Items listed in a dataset
----

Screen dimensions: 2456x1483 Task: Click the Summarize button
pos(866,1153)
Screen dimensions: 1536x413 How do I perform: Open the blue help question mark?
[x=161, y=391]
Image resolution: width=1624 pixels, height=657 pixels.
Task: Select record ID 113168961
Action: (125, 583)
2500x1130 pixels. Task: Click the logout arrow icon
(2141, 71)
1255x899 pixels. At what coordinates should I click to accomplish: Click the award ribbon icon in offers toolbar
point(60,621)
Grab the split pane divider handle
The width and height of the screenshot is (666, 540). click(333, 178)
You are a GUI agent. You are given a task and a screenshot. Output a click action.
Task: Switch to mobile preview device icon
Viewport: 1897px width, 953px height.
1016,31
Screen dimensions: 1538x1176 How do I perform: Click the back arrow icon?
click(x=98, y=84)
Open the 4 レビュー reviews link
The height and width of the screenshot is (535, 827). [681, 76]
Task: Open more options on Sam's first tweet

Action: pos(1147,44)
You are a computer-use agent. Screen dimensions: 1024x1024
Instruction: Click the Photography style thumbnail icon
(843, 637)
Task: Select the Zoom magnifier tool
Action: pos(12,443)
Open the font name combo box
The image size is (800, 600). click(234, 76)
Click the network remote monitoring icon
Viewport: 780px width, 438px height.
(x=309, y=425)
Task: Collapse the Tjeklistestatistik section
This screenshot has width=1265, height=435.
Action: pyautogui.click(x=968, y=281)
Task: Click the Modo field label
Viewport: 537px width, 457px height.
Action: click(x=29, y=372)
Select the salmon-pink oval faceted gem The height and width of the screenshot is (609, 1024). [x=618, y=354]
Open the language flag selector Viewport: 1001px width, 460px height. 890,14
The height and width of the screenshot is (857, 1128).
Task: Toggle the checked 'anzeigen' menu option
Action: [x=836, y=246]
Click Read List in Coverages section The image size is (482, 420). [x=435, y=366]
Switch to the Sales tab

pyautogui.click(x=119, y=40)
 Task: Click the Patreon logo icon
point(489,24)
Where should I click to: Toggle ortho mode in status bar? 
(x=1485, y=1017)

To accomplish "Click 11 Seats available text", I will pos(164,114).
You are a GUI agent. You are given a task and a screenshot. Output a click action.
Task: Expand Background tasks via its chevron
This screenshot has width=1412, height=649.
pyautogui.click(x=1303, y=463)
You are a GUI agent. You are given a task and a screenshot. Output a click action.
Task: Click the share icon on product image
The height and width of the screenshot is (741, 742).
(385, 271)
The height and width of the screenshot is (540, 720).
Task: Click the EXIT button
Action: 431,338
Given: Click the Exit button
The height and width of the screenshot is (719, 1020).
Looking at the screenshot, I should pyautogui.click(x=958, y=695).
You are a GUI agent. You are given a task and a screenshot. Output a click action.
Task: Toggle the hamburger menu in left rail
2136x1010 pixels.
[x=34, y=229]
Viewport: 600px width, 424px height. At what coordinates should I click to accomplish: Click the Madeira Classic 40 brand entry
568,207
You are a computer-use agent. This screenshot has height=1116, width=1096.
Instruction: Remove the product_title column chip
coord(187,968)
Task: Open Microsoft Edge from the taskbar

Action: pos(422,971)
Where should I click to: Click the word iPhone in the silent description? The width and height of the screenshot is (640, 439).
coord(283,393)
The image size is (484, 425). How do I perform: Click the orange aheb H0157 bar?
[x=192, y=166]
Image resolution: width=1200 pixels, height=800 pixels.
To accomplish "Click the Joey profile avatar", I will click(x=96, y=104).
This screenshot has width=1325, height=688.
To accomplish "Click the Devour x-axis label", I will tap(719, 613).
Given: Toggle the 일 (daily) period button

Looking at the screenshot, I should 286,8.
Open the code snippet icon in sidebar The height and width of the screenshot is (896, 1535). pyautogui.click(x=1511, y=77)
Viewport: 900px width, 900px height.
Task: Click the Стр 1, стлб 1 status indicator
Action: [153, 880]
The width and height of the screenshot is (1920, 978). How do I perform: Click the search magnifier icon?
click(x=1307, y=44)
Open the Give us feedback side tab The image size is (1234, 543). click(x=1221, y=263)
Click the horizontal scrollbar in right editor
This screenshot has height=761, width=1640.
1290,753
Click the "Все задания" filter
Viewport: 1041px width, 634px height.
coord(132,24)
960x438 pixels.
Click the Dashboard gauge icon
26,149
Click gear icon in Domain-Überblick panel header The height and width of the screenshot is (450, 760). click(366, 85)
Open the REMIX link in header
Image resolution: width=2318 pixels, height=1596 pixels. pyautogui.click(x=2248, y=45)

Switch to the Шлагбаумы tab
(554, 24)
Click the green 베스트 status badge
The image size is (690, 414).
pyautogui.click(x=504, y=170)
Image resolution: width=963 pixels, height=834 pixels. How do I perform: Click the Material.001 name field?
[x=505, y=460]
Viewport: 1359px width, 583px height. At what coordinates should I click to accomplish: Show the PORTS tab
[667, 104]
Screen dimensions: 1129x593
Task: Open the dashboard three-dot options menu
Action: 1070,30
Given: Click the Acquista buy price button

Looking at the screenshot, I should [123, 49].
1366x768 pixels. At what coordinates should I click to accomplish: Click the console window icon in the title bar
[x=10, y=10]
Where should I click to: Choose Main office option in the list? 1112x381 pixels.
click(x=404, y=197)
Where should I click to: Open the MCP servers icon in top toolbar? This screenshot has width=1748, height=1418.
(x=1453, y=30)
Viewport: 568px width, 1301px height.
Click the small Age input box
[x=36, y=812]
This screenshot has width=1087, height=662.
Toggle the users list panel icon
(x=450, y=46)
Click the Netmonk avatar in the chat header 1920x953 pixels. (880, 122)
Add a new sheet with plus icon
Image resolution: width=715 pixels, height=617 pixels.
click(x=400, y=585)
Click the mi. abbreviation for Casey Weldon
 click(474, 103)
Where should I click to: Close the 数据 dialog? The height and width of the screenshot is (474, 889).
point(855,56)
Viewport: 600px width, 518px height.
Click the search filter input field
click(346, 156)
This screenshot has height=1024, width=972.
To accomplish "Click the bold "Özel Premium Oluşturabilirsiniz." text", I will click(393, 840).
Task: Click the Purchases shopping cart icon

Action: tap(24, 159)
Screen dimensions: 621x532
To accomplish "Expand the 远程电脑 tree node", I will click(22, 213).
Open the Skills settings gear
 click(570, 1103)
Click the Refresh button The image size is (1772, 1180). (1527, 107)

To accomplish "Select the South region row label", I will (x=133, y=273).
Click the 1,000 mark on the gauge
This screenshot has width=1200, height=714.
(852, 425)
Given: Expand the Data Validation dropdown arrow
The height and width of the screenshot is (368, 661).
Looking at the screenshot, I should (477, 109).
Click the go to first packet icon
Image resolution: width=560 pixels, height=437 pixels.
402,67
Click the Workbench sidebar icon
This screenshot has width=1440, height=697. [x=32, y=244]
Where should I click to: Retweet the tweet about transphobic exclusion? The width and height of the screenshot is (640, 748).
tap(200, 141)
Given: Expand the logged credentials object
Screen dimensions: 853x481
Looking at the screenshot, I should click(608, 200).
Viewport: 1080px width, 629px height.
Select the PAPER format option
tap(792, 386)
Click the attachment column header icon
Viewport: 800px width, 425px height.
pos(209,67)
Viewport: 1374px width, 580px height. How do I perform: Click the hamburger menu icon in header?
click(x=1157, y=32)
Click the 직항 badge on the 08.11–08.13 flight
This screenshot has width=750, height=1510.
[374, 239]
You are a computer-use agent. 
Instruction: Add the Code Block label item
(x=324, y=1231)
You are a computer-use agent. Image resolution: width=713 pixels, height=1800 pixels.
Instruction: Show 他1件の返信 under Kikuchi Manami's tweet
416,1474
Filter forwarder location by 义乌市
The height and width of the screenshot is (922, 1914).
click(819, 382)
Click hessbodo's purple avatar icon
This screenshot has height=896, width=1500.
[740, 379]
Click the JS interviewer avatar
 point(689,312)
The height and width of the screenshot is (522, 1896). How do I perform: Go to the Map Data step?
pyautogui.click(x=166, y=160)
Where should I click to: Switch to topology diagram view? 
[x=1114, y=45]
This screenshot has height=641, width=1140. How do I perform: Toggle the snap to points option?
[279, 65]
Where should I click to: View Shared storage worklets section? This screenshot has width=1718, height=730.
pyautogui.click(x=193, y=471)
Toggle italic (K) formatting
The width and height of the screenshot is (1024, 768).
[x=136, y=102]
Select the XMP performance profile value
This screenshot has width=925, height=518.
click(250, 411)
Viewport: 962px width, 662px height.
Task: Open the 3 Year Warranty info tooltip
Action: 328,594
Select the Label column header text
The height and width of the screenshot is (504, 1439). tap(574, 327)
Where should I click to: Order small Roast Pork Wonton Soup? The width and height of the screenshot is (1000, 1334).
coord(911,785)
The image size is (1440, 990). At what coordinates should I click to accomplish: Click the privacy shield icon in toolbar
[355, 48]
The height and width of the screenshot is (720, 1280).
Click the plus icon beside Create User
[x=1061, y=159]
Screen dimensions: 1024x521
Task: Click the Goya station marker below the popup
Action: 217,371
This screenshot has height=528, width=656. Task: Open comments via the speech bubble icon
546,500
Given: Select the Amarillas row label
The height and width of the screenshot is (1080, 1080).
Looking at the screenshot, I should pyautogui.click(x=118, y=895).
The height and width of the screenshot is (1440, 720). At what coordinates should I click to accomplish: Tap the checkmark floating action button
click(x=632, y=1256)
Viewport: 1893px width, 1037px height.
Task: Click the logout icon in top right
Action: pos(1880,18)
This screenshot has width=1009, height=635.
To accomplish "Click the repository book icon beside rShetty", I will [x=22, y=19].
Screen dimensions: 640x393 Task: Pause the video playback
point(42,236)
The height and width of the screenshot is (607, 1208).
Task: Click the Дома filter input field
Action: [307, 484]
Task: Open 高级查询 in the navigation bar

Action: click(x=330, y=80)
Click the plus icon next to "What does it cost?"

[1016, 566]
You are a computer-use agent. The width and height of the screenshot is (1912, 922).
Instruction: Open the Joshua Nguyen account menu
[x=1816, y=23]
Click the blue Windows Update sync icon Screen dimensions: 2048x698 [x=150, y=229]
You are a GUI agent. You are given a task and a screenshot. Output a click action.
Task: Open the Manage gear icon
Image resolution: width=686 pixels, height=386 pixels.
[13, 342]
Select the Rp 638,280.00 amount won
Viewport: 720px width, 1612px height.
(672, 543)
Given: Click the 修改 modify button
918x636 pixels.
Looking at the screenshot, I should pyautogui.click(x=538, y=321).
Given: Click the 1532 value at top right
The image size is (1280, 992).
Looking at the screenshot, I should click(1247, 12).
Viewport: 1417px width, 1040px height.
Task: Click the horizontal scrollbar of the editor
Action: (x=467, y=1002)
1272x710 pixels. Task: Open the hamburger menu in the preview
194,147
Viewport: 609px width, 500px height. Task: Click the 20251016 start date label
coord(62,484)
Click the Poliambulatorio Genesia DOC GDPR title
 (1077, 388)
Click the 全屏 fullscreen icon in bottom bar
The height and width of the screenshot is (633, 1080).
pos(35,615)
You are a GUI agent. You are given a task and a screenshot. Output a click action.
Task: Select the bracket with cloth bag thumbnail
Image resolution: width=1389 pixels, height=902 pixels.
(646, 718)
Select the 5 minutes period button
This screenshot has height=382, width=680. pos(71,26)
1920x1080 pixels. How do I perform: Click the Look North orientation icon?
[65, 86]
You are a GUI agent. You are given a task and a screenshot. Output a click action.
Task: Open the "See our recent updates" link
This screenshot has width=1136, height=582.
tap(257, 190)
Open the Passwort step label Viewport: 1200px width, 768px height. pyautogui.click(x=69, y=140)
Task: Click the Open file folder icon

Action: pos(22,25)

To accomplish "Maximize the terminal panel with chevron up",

----

_TASK TO CARRY OUT:_ Reproduce every line in the records above that contains the word "value".

_RESPONSE TO THIS TASK:_
Select the XMP performance profile value
Given: Click the 1532 value at top right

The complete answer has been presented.